## START EXCERPTED DATA

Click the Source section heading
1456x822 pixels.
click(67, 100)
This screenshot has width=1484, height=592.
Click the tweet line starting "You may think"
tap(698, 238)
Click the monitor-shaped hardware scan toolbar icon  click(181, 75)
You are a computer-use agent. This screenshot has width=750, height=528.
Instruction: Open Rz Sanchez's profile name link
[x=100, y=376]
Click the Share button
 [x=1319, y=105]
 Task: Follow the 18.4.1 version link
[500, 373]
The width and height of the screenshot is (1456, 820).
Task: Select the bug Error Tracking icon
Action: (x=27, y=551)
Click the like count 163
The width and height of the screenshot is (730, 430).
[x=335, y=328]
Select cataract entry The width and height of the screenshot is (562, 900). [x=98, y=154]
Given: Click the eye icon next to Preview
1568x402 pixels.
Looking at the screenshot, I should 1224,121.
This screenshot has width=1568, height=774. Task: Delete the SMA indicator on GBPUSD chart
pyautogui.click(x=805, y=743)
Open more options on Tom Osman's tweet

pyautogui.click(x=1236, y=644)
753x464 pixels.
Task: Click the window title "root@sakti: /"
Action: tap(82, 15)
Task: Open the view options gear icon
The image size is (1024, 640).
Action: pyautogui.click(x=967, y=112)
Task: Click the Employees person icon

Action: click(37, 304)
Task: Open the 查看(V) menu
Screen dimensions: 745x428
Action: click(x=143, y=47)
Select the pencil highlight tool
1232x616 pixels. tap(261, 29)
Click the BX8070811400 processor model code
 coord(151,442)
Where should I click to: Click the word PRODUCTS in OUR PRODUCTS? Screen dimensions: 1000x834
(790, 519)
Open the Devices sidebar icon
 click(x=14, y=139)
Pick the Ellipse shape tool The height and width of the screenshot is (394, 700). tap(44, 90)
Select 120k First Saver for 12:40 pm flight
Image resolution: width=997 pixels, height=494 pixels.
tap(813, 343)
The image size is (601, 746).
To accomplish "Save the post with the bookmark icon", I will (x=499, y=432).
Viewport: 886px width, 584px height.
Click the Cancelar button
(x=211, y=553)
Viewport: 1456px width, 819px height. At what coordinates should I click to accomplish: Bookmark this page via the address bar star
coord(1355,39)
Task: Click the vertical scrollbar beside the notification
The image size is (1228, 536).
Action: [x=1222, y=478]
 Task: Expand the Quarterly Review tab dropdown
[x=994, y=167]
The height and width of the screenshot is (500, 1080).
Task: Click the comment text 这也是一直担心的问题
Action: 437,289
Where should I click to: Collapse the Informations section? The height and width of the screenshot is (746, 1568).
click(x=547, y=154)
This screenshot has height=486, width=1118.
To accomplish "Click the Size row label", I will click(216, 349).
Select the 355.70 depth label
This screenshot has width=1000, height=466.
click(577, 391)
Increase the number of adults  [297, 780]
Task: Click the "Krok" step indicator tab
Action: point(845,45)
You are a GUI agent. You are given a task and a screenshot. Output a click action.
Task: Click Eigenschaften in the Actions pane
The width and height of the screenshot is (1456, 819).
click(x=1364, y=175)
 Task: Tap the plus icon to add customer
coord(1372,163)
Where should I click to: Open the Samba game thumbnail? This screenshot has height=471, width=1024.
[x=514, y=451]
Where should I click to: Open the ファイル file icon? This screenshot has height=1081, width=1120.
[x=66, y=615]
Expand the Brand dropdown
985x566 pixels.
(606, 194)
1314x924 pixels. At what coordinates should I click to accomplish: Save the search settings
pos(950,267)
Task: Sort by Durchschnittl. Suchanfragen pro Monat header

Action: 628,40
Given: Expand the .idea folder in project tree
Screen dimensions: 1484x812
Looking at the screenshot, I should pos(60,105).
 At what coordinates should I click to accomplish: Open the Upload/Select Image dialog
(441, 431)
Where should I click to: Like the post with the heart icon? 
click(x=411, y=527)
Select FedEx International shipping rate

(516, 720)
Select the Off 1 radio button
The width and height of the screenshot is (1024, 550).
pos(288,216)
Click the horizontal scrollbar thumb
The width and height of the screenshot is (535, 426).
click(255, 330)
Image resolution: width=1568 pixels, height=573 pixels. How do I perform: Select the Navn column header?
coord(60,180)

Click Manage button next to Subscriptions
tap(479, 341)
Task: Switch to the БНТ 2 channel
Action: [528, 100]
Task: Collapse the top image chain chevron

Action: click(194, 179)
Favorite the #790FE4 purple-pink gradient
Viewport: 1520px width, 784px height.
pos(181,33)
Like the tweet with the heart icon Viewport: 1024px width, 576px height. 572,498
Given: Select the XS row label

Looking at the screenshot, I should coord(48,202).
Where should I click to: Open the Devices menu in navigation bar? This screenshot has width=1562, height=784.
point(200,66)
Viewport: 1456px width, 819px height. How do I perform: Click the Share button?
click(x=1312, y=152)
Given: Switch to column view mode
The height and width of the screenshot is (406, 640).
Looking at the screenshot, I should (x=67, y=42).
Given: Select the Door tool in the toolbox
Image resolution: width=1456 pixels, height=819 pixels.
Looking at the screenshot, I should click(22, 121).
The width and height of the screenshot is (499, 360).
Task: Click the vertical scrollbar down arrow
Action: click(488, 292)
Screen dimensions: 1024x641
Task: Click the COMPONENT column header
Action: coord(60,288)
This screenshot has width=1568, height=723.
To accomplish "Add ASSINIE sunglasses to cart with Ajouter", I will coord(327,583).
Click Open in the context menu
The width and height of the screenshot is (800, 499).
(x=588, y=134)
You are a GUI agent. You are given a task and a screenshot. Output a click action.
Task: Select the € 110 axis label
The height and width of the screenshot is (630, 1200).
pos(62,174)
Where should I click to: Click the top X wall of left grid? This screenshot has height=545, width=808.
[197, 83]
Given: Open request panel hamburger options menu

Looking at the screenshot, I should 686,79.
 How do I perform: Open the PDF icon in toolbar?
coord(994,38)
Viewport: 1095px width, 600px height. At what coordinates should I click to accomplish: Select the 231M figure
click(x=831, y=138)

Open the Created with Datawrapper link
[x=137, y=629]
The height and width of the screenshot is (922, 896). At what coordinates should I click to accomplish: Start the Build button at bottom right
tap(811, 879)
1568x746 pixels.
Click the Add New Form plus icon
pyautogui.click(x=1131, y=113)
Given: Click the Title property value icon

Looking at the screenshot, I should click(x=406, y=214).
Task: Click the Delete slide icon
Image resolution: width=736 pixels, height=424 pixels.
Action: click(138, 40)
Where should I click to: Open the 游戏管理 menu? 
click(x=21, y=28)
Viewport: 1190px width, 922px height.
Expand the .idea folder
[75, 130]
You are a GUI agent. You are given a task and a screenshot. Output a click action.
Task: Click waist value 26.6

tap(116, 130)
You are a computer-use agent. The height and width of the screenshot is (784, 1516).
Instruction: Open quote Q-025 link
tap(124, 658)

## END EXCERPTED DATA

[TASK PROMPT]
Reproduce all of the data above word for word, with nothing added or left out.

[SOLUTION TO THIS PROBLEM]
Click the Source section heading
1456x822 pixels.
click(67, 100)
This screenshot has width=1484, height=592.
Click the tweet line starting "You may think"
tap(698, 238)
Click the monitor-shaped hardware scan toolbar icon  click(181, 75)
You are a computer-use agent. This screenshot has width=750, height=528.
Instruction: Open Rz Sanchez's profile name link
[x=100, y=376]
Click the Share button
 [x=1319, y=105]
 Task: Follow the 18.4.1 version link
[500, 373]
The width and height of the screenshot is (1456, 820).
Task: Select the bug Error Tracking icon
Action: (x=27, y=551)
Click the like count 163
The width and height of the screenshot is (730, 430).
[x=335, y=328]
Select cataract entry The width and height of the screenshot is (562, 900). [x=98, y=154]
Given: Click the eye icon next to Preview
1568x402 pixels.
Looking at the screenshot, I should 1224,121.
This screenshot has width=1568, height=774. Task: Delete the SMA indicator on GBPUSD chart
pyautogui.click(x=805, y=743)
Open more options on Tom Osman's tweet

pyautogui.click(x=1236, y=644)
753x464 pixels.
Task: Click the window title "root@sakti: /"
Action: tap(82, 15)
Task: Open the view options gear icon
The image size is (1024, 640).
Action: pyautogui.click(x=967, y=112)
Task: Click the Employees person icon

Action: click(37, 304)
Task: Open the 查看(V) menu
Screen dimensions: 745x428
Action: click(x=143, y=47)
Select the pencil highlight tool
1232x616 pixels. tap(261, 29)
Click the BX8070811400 processor model code
 coord(151,442)
Where should I click to: Click the word PRODUCTS in OUR PRODUCTS? Screen dimensions: 1000x834
(790, 519)
Open the Devices sidebar icon
 click(x=14, y=139)
Pick the Ellipse shape tool The height and width of the screenshot is (394, 700). tap(44, 90)
Select 120k First Saver for 12:40 pm flight
Image resolution: width=997 pixels, height=494 pixels.
tap(813, 343)
The image size is (601, 746).
To accomplish "Save the post with the bookmark icon", I will (x=499, y=432).
Viewport: 886px width, 584px height.
Click the Cancelar button
(x=211, y=553)
Viewport: 1456px width, 819px height. At what coordinates should I click to accomplish: Bookmark this page via the address bar star
coord(1355,39)
Task: Click the vertical scrollbar beside the notification
The image size is (1228, 536).
Action: [x=1222, y=478]
 Task: Expand the Quarterly Review tab dropdown
[x=994, y=167]
The height and width of the screenshot is (500, 1080).
Task: Click the comment text 这也是一直担心的问题
Action: 437,289
Where should I click to: Collapse the Informations section? The height and width of the screenshot is (746, 1568).
click(x=547, y=154)
This screenshot has height=486, width=1118.
To accomplish "Click the Size row label", I will click(216, 349).
Select the 355.70 depth label
This screenshot has width=1000, height=466.
click(577, 391)
Increase the number of adults  [297, 780]
Task: Click the "Krok" step indicator tab
Action: point(845,45)
You are a GUI agent. You are given a task and a screenshot. Output a click action.
Task: Click Eigenschaften in the Actions pane
The width and height of the screenshot is (1456, 819).
click(x=1364, y=175)
 Task: Tap the plus icon to add customer
coord(1372,163)
Where should I click to: Open the Samba game thumbnail? This screenshot has height=471, width=1024.
[x=514, y=451]
Where should I click to: Open the ファイル file icon? This screenshot has height=1081, width=1120.
[x=66, y=615]
Expand the Brand dropdown
985x566 pixels.
(606, 194)
1314x924 pixels. At what coordinates should I click to accomplish: Save the search settings
pos(950,267)
Task: Sort by Durchschnittl. Suchanfragen pro Monat header

Action: 628,40
Given: Expand the .idea folder in project tree
Screen dimensions: 1484x812
Looking at the screenshot, I should pos(60,105).
 At what coordinates should I click to accomplish: Open the Upload/Select Image dialog
(441, 431)
Where should I click to: Like the post with the heart icon? 
click(x=411, y=527)
Select FedEx International shipping rate

(516, 720)
Select the Off 1 radio button
The width and height of the screenshot is (1024, 550).
pos(288,216)
Click the horizontal scrollbar thumb
The width and height of the screenshot is (535, 426).
click(255, 330)
Image resolution: width=1568 pixels, height=573 pixels. How do I perform: Select the Navn column header?
coord(60,180)

Click Manage button next to Subscriptions
tap(479, 341)
Task: Switch to the БНТ 2 channel
Action: [528, 100]
Task: Collapse the top image chain chevron

Action: click(194, 179)
Favorite the #790FE4 purple-pink gradient
Viewport: 1520px width, 784px height.
pos(181,33)
Like the tweet with the heart icon Viewport: 1024px width, 576px height. 572,498
Given: Select the XS row label

Looking at the screenshot, I should coord(48,202).
Where should I click to: Open the Devices menu in navigation bar? This screenshot has width=1562, height=784.
point(200,66)
Viewport: 1456px width, 819px height. How do I perform: Click the Share button?
click(x=1312, y=152)
Given: Switch to column view mode
The height and width of the screenshot is (406, 640).
Looking at the screenshot, I should (x=67, y=42).
Given: Select the Door tool in the toolbox
Image resolution: width=1456 pixels, height=819 pixels.
Looking at the screenshot, I should click(22, 121).
The width and height of the screenshot is (499, 360).
Task: Click the vertical scrollbar down arrow
Action: click(488, 292)
Screen dimensions: 1024x641
Task: Click the COMPONENT column header
Action: coord(60,288)
This screenshot has width=1568, height=723.
To accomplish "Add ASSINIE sunglasses to cart with Ajouter", I will coord(327,583).
Click Open in the context menu
The width and height of the screenshot is (800, 499).
(x=588, y=134)
You are a GUI agent. You are given a task and a screenshot. Output a click action.
Task: Select the € 110 axis label
The height and width of the screenshot is (630, 1200).
pos(62,174)
Where should I click to: Click the top X wall of left grid? This screenshot has height=545, width=808.
[197, 83]
Given: Open request panel hamburger options menu

Looking at the screenshot, I should 686,79.
 How do I perform: Open the PDF icon in toolbar?
coord(994,38)
Viewport: 1095px width, 600px height. At what coordinates should I click to accomplish: Select the 231M figure
click(x=831, y=138)

Open the Created with Datawrapper link
[x=137, y=629]
The height and width of the screenshot is (922, 896). At what coordinates should I click to accomplish: Start the Build button at bottom right
tap(811, 879)
1568x746 pixels.
Click the Add New Form plus icon
pyautogui.click(x=1131, y=113)
Given: Click the Title property value icon

Looking at the screenshot, I should click(x=406, y=214).
Task: Click the Delete slide icon
Image resolution: width=736 pixels, height=424 pixels.
Action: click(138, 40)
Where should I click to: Open the 游戏管理 menu? 
click(x=21, y=28)
Viewport: 1190px width, 922px height.
Expand the .idea folder
[75, 130]
You are a GUI agent. You are given a task and a screenshot. Output a click action.
Task: Click waist value 26.6

tap(116, 130)
You are a computer-use agent. The height and width of the screenshot is (784, 1516).
Instruction: Open quote Q-025 link
tap(124, 658)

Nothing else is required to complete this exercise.